Cigarette smoking is the number one preventable cause of death in the United States (American Cancer Society, 2008). Despite decades of awareness on the dangers of cigarette smoking, many smokers have been unable to successfully quit. One population with little access to smoking cessation treatments is inner city drug abusers in residential treatment centers. Smoking rates among polydrug users in treatment approach 100% (Burling & Ziff, 1988), and half of those treated for alcohol or substance abuse will die of smoking-related illnesses (Hurt, et al., 1996). Nonetheless, a recent survey of residential substance abuse treatment centers found that only 31% of centers provided smoking cessation programs (Fuller, et al., 2007). The relative scarcity of smoking cessation programs offered at such centers is alarming. A residential substance-abuse center setting is, theoretically, an ideal location for the implementation of a smoking cessation program, due to the available resources (Bernstein & Stoduto, 1999). Successful completion of a smoking cessation intervention during drug treatment increases illicit drug abstinence rates by 25% at one year (Prochaska, Delucchi, & Hall, 2004). Nonetheless, studies of smoking cessation programs in residential treatment centers have typically showed low rates of success (Friend & Pagano, 2005), although these programs have typically utilized the group modality and not individualized, one-on-one treatment (Currie, Nesbitt, Wood & Lawson, 2003). It is important to measure the effectiveness of smoking cessation programs delivered in a one-on-one modality in residential treatment centers. The smoking cessation intervention employed in the present study was based on prior behavioral interventions. The effectiveness of this intervention on smoking cessation and short-term (one-month) relapse were assessed.

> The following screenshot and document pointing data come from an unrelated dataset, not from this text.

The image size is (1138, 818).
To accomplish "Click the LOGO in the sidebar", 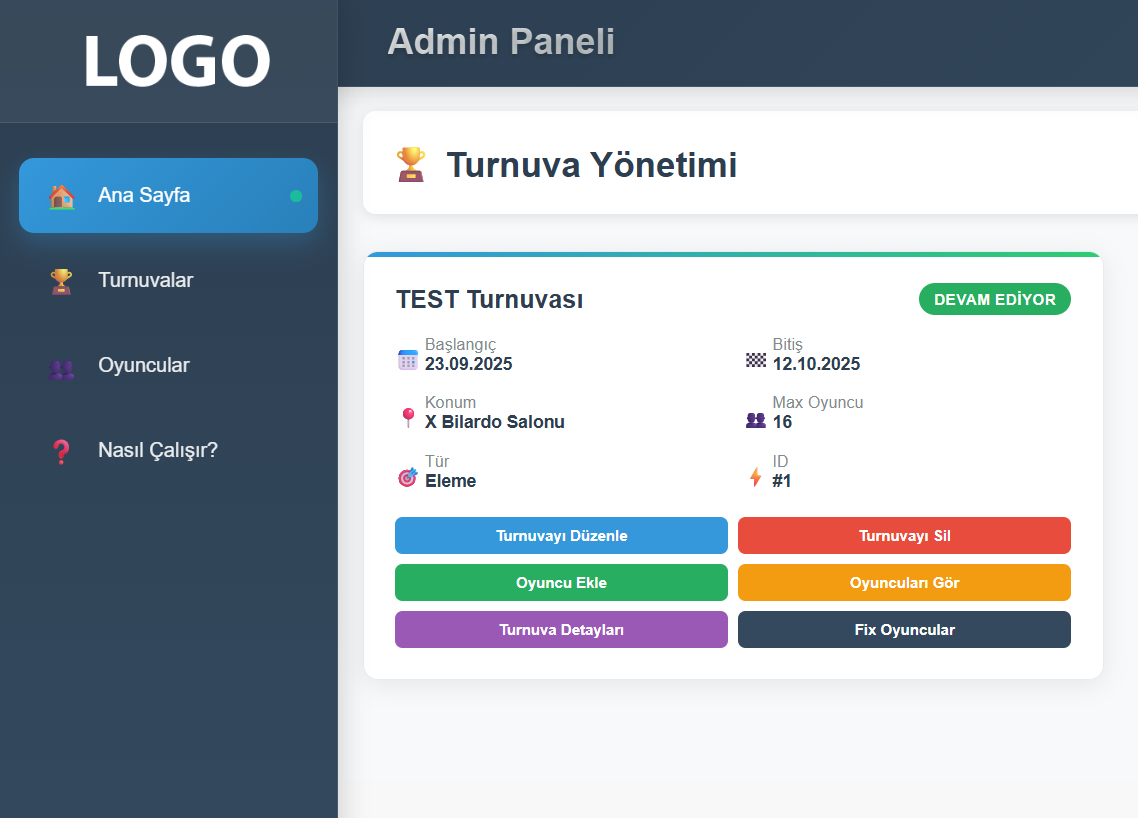I will (x=176, y=62).
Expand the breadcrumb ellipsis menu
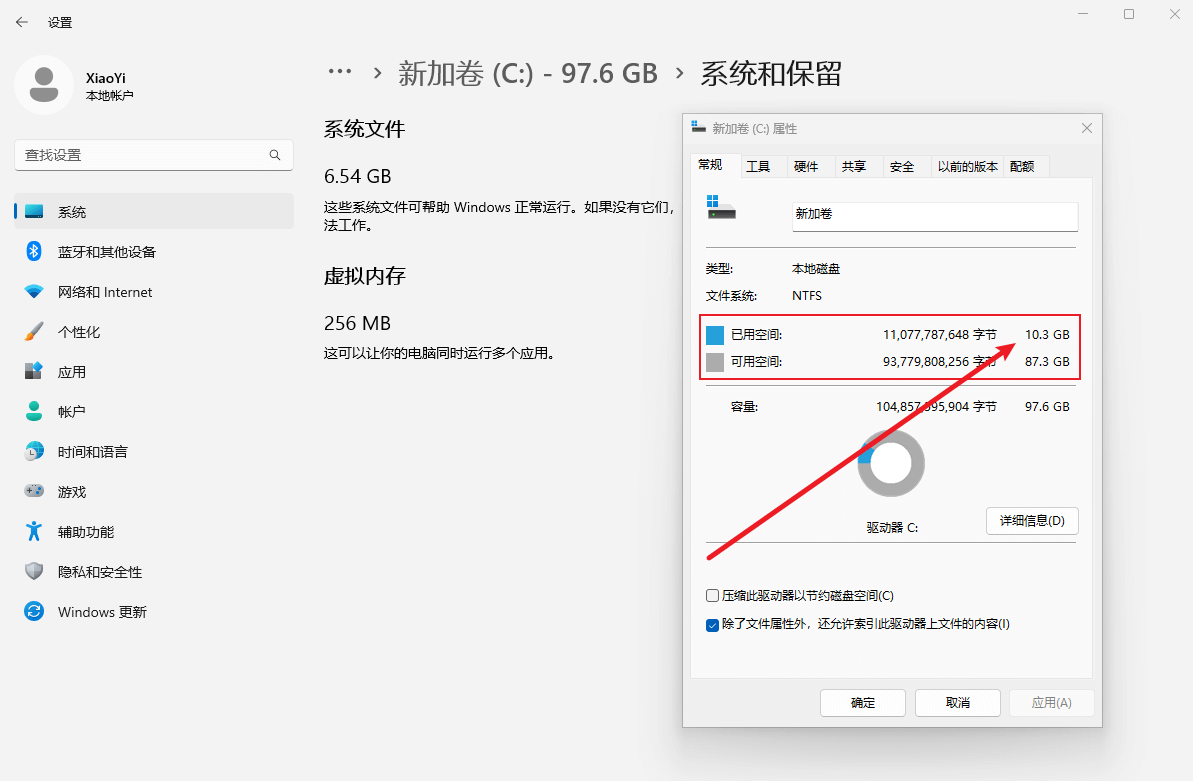1193x781 pixels. coord(340,70)
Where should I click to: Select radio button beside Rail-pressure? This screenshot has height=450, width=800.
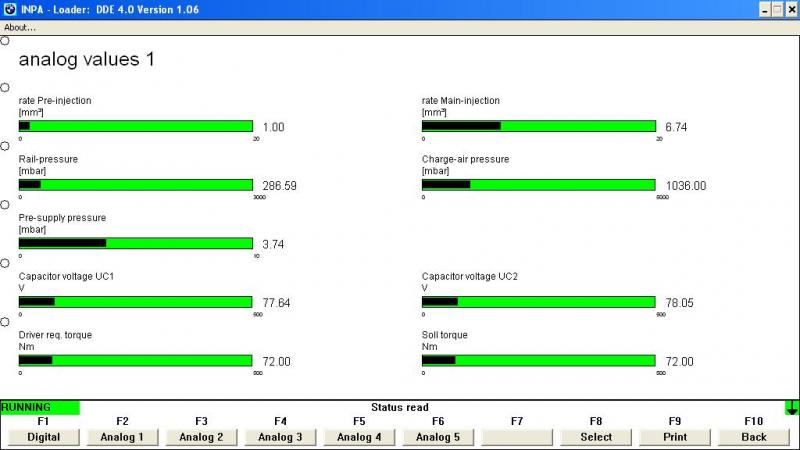(5, 146)
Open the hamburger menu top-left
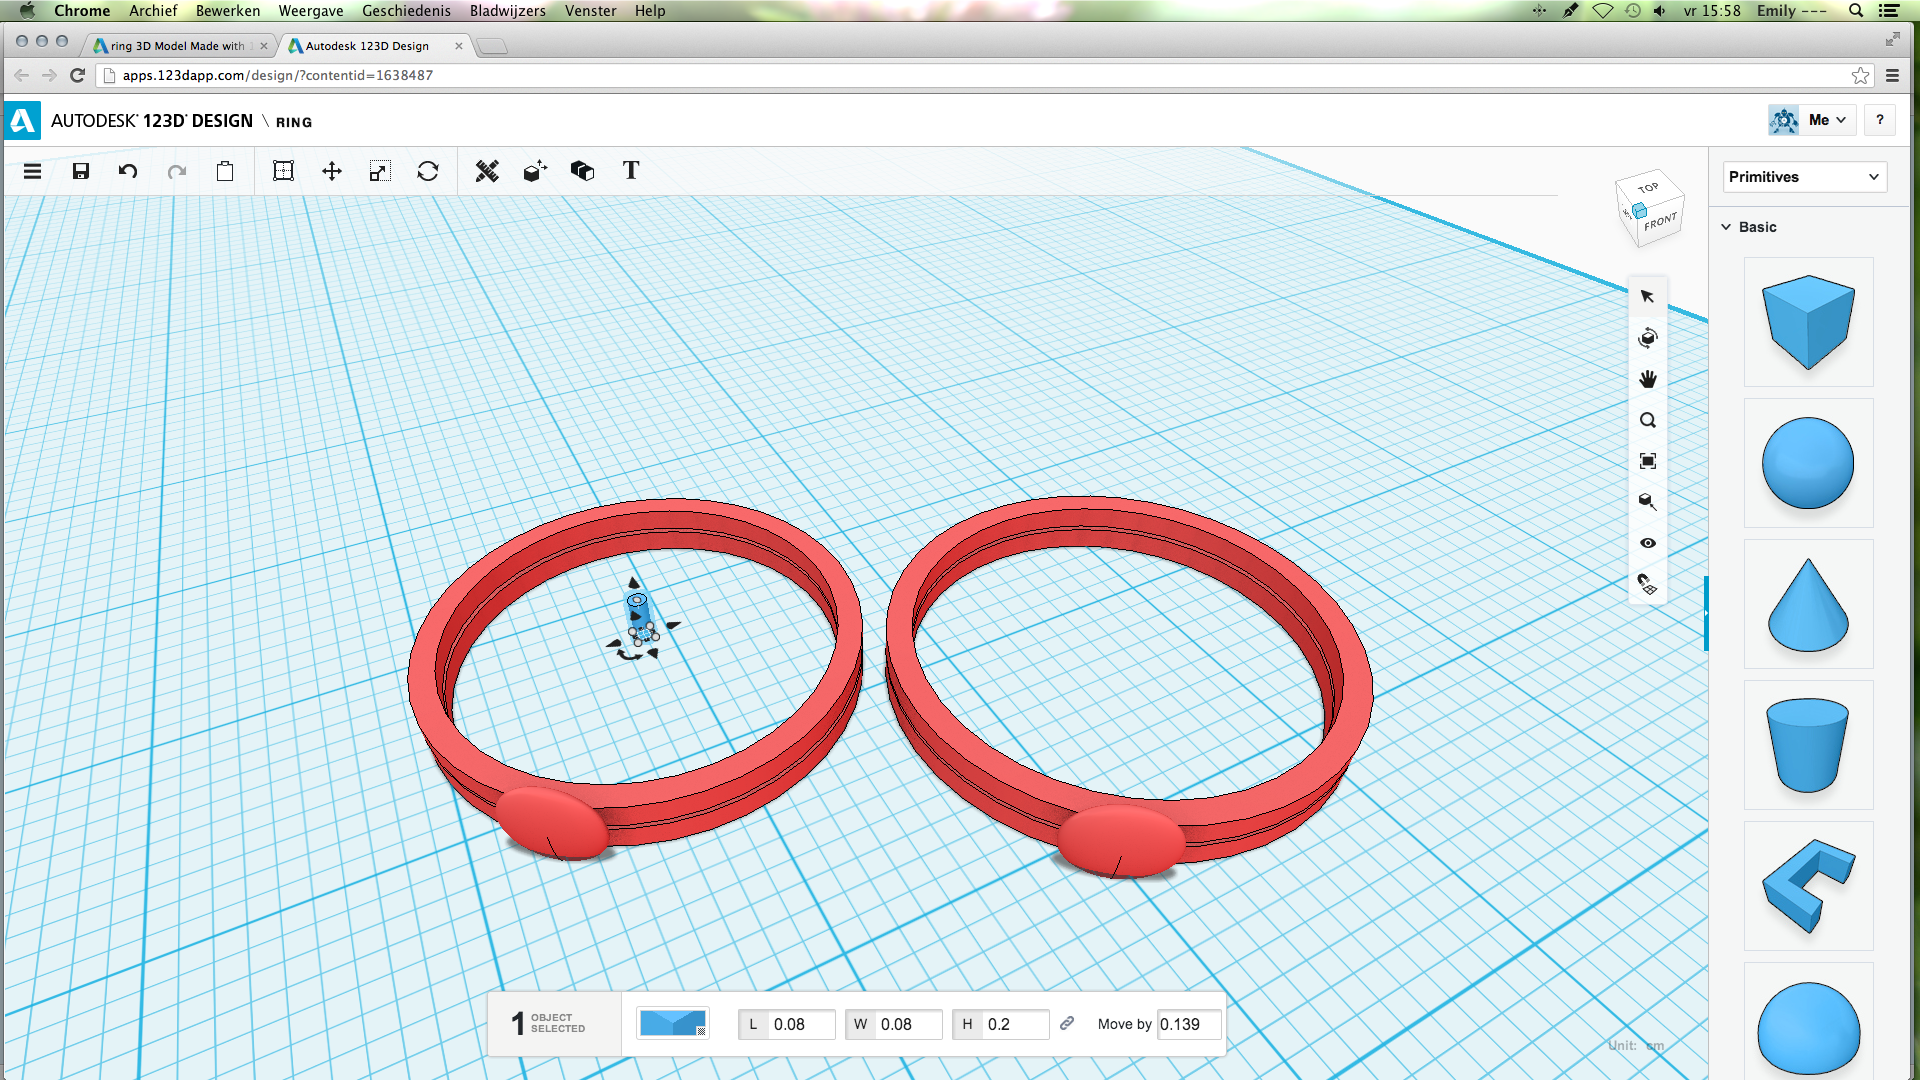1920x1080 pixels. tap(32, 170)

Goodness-of-fit analysis revealed significantly greater rates of point-prevalence smoking reduction or cessation in the active treatment condition compared with the placebo condition; however, when smoking cessation rates were examined alone, there was no significant difference in cessation rates across the two conditions. No sex differences were found in smoking cessation or reduction rates across conditions. Hierarchical linear modeling revealed that sex (being male) and nicotine dependence contributed most significantly to CPD following quit day.